The introduction of abuse-deterrent OxyContin, coupled with the removal of propoxyphene from the US prescription marketplace, are getting the credit for decreasing opioid prescribing and overdoses in JAMA Internal Medicine.
Those two changes led to a 19 percent drop in prescription opioid supply that was mirrored by a 20 percent drop in prescription opioid overdose between August 2010 and December 2012. The drop in prescription opioid overdose was partially offset by an increase in overdose due to heroin, an illicit opioid.
The number of overdose deaths from prescription opioid abuse quadrupled in the US between 1999 and 2010; and sales of prescription opioids skyrocketed during that same timeframe. National data has shown that areas with higher prescription opioid rates have higher overdose rates. Opioid related overdose deaths have exceeded the number of motor vehicle deaths each year since 2005 in Massachusetts and are the leading cause of injury death in the commonwealth.
"The number of people dying from opioid overdoses indicates the urgency with which we need to deal with this crisis, which is one of the leading public health issues of our time," said Marc Larochelle, MD, MPH, research scientist and physician at Boston Medical Center (BMC).
The pharmaceutical industry has developed formulations designed to reduce misuse of opioid medications, including making pills resistant to crushing and dissolving. The US Food and Drug Administration (FDA) approved an abuse-deterrent form of OxyContin that was made available by prescription in August 2010. In addition, the drug propoxyphene, which was approved by the FDA in1957 to treat pain but was shown to have high rates of overdose deaths and cardiac side effects, was pulled from the market in November 2010.

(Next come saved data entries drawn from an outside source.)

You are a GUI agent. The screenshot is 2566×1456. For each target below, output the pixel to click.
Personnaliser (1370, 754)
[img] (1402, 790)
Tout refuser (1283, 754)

Researchers examined claims from a large US commercial health insurer of 31.3 million members between the ages of 18 and 64 for the time period between January 2003 and December 2012.
OxyContin prescribing dropped by 39 percent in the two years after the formulation change. There was no evidence that people switched to alternative extended-release prescription pain medications, nor did the cost of OxyContin rise for consumers during the study period. "These results suggest that many people who were prescribed OxyContin before it was reformulated may have been diverting or misusing the drug," said Larochelle.
"Given the decreased supply of prescription opioids, those seeking out an opioid could be turning to heroin, which may partially explain the tremendous increase in heroin overdose deaths over the past few years both locally and nationally," said Larochelle, also an assistant professor of medicine at Boston University School of Medicine. "Our results indicate the potential of pharmaceutical changes in helping combat the opioid epidemic, but we stress the need for complementary interventions targeting the identification and treatment of addiction to curb opioid abuse."
Funding for this study was provided in part by the Health Resources and Services Administration under grant award numbers HP10251 and T32 HP12706; the Ryoichi Sasakawa Fellowship Fund; and the Harvard Pilgrim Health Care Institute.